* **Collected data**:
+ + + + + + +

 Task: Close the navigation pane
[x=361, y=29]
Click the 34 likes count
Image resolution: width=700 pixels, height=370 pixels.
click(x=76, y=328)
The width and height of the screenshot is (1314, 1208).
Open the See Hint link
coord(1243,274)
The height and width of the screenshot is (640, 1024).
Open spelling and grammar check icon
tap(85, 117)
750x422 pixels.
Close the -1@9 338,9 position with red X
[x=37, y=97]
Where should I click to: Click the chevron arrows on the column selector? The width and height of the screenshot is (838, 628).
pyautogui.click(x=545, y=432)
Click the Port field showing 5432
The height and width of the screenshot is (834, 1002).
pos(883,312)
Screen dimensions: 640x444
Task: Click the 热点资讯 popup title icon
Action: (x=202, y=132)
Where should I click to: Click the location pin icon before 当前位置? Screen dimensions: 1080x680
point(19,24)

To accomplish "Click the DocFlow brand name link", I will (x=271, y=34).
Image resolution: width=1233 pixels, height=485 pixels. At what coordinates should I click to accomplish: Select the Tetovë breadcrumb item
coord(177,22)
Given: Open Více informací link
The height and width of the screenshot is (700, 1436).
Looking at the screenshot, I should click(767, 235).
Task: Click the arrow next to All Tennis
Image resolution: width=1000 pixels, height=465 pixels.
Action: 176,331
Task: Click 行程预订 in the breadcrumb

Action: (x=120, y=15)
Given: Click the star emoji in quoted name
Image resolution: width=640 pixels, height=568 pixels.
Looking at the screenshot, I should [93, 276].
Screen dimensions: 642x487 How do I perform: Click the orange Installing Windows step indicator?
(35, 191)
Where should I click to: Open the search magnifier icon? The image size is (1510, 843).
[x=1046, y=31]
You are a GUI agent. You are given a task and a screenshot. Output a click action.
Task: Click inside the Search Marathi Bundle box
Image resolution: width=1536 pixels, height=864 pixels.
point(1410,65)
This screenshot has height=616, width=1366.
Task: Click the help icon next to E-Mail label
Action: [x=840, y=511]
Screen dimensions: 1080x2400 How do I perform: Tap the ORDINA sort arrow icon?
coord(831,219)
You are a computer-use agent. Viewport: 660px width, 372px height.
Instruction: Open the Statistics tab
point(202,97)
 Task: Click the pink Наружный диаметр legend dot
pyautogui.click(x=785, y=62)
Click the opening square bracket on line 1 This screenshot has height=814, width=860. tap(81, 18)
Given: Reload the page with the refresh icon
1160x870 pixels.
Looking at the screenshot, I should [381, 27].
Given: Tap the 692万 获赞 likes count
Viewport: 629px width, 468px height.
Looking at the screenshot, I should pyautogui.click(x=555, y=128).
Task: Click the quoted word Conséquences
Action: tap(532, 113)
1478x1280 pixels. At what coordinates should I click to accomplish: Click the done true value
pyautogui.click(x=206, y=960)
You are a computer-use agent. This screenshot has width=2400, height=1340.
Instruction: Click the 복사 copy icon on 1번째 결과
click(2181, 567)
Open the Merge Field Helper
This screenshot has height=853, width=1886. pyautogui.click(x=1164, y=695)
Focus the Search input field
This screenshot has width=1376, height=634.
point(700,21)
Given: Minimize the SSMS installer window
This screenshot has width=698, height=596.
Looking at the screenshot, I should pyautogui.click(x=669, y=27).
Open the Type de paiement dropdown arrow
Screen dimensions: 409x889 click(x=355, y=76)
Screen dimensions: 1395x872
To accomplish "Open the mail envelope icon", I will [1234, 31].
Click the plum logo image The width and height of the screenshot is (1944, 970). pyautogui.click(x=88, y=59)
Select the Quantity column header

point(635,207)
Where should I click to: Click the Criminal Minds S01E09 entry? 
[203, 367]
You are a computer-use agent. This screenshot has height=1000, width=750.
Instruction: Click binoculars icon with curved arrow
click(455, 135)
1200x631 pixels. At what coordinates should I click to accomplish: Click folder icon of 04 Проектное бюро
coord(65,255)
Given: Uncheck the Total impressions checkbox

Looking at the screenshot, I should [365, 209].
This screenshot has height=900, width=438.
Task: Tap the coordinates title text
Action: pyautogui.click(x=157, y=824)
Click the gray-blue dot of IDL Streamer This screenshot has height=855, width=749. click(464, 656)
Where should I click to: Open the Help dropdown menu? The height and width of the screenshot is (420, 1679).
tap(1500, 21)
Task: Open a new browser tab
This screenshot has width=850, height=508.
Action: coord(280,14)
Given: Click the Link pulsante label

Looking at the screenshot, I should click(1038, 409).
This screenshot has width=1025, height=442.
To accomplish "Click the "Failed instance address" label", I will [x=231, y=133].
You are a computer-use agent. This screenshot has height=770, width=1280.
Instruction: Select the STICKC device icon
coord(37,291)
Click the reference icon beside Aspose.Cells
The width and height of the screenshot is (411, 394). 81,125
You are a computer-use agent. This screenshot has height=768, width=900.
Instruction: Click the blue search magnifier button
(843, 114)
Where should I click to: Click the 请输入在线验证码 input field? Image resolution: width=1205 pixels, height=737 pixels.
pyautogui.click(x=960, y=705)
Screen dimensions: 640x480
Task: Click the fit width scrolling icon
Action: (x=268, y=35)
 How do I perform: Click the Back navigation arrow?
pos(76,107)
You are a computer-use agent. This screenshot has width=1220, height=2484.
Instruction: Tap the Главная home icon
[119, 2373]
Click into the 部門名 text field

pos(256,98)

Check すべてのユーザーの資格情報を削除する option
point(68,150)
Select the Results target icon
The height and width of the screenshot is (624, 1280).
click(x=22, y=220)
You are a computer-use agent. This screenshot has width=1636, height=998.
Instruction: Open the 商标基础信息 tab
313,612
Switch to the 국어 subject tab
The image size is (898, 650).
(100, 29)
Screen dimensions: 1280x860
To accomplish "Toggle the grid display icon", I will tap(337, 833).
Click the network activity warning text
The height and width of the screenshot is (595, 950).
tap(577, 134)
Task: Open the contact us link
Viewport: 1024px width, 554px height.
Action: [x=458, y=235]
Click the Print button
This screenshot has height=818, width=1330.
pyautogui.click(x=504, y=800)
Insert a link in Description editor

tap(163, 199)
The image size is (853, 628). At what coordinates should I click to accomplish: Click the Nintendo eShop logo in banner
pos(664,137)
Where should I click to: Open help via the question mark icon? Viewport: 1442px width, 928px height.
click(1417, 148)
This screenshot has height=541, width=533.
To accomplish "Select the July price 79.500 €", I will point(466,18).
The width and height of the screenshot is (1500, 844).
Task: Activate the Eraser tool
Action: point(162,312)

+ + + + + + +

* **Task details**:
Your task is to repeat the data exactly, with nothing left out.

* **Output**:
 Task: Close the navigation pane
[x=361, y=29]
Click the 34 likes count
Image resolution: width=700 pixels, height=370 pixels.
click(x=76, y=328)
The width and height of the screenshot is (1314, 1208).
Open the See Hint link
coord(1243,274)
The height and width of the screenshot is (640, 1024).
Open spelling and grammar check icon
tap(85, 117)
750x422 pixels.
Close the -1@9 338,9 position with red X
[x=37, y=97]
Where should I click to: Click the chevron arrows on the column selector? The width and height of the screenshot is (838, 628).
pyautogui.click(x=545, y=432)
Click the Port field showing 5432
The height and width of the screenshot is (834, 1002).
pos(883,312)
Screen dimensions: 640x444
Task: Click the 热点资讯 popup title icon
Action: (x=202, y=132)
Where should I click to: Click the location pin icon before 当前位置? Screen dimensions: 1080x680
point(19,24)

To accomplish "Click the DocFlow brand name link", I will (x=271, y=34).
Image resolution: width=1233 pixels, height=485 pixels. At what coordinates should I click to accomplish: Select the Tetovë breadcrumb item
coord(177,22)
Given: Open Více informací link
The height and width of the screenshot is (700, 1436).
Looking at the screenshot, I should click(767, 235).
Task: Click the arrow next to All Tennis
Image resolution: width=1000 pixels, height=465 pixels.
Action: 176,331
Task: Click 行程预订 in the breadcrumb

Action: (x=120, y=15)
Given: Click the star emoji in quoted name
Image resolution: width=640 pixels, height=568 pixels.
Looking at the screenshot, I should [93, 276].
Screen dimensions: 642x487 How do I perform: Click the orange Installing Windows step indicator?
(35, 191)
Where should I click to: Open the search magnifier icon? The image size is (1510, 843).
[x=1046, y=31]
You are a GUI agent. You are given a task and a screenshot. Output a click action.
Task: Click inside the Search Marathi Bundle box
Image resolution: width=1536 pixels, height=864 pixels.
point(1410,65)
This screenshot has height=616, width=1366.
Task: Click the help icon next to E-Mail label
Action: [x=840, y=511]
Screen dimensions: 1080x2400 How do I perform: Tap the ORDINA sort arrow icon?
coord(831,219)
You are a computer-use agent. Viewport: 660px width, 372px height.
Instruction: Open the Statistics tab
point(202,97)
 Task: Click the pink Наружный диаметр legend dot
pyautogui.click(x=785, y=62)
Click the opening square bracket on line 1 This screenshot has height=814, width=860. tap(81, 18)
Given: Reload the page with the refresh icon
1160x870 pixels.
Looking at the screenshot, I should [381, 27].
Given: Tap the 692万 获赞 likes count
Viewport: 629px width, 468px height.
Looking at the screenshot, I should pyautogui.click(x=555, y=128).
Task: Click the quoted word Conséquences
Action: tap(532, 113)
1478x1280 pixels. At what coordinates should I click to accomplish: Click the done true value
pyautogui.click(x=206, y=960)
You are a computer-use agent. This screenshot has width=2400, height=1340.
Instruction: Click the 복사 copy icon on 1번째 결과
click(2181, 567)
Open the Merge Field Helper
This screenshot has height=853, width=1886. pyautogui.click(x=1164, y=695)
Focus the Search input field
This screenshot has width=1376, height=634.
point(700,21)
Given: Minimize the SSMS installer window
This screenshot has width=698, height=596.
Looking at the screenshot, I should pyautogui.click(x=669, y=27).
Open the Type de paiement dropdown arrow
Screen dimensions: 409x889 click(x=355, y=76)
Screen dimensions: 1395x872
To accomplish "Open the mail envelope icon", I will [1234, 31].
Click the plum logo image The width and height of the screenshot is (1944, 970). pyautogui.click(x=88, y=59)
Select the Quantity column header

point(635,207)
Where should I click to: Click the Criminal Minds S01E09 entry? 
[203, 367]
You are a computer-use agent. This screenshot has height=1000, width=750.
Instruction: Click binoculars icon with curved arrow
click(455, 135)
1200x631 pixels. At what coordinates should I click to accomplish: Click folder icon of 04 Проектное бюро
coord(65,255)
Given: Uncheck the Total impressions checkbox

Looking at the screenshot, I should [365, 209].
This screenshot has height=900, width=438.
Task: Tap the coordinates title text
Action: pyautogui.click(x=157, y=824)
Click the gray-blue dot of IDL Streamer This screenshot has height=855, width=749. click(464, 656)
Where should I click to: Open the Help dropdown menu? The height and width of the screenshot is (420, 1679).
tap(1500, 21)
Task: Open a new browser tab
This screenshot has width=850, height=508.
Action: coord(280,14)
Given: Click the Link pulsante label

Looking at the screenshot, I should click(1038, 409).
This screenshot has width=1025, height=442.
To accomplish "Click the "Failed instance address" label", I will [x=231, y=133].
You are a computer-use agent. This screenshot has height=770, width=1280.
Instruction: Select the STICKC device icon
coord(37,291)
Click the reference icon beside Aspose.Cells
The width and height of the screenshot is (411, 394). 81,125
You are a computer-use agent. This screenshot has height=768, width=900.
Instruction: Click the blue search magnifier button
(843, 114)
Where should I click to: Click the 请输入在线验证码 input field? Image resolution: width=1205 pixels, height=737 pixels.
pyautogui.click(x=960, y=705)
Screen dimensions: 640x480
Task: Click the fit width scrolling icon
Action: (x=268, y=35)
 How do I perform: Click the Back navigation arrow?
pos(76,107)
You are a computer-use agent. This screenshot has width=1220, height=2484.
Instruction: Tap the Главная home icon
[119, 2373]
Click into the 部門名 text field

pos(256,98)

Check すべてのユーザーの資格情報を削除する option
point(68,150)
Select the Results target icon
The height and width of the screenshot is (624, 1280).
click(x=22, y=220)
You are a computer-use agent. This screenshot has width=1636, height=998.
Instruction: Open the 商标基础信息 tab
313,612
Switch to the 국어 subject tab
The image size is (898, 650).
(100, 29)
Screen dimensions: 1280x860
To accomplish "Toggle the grid display icon", I will tap(337, 833).
Click the network activity warning text
The height and width of the screenshot is (595, 950).
tap(577, 134)
Task: Open the contact us link
Viewport: 1024px width, 554px height.
Action: [x=458, y=235]
Click the Print button
This screenshot has height=818, width=1330.
pyautogui.click(x=504, y=800)
Insert a link in Description editor

tap(163, 199)
The image size is (853, 628). At what coordinates should I click to accomplish: Click the Nintendo eShop logo in banner
pos(664,137)
Where should I click to: Open help via the question mark icon? Viewport: 1442px width, 928px height.
click(1417, 148)
This screenshot has height=541, width=533.
To accomplish "Select the July price 79.500 €", I will point(466,18).
The width and height of the screenshot is (1500, 844).
Task: Activate the Eraser tool
Action: point(162,312)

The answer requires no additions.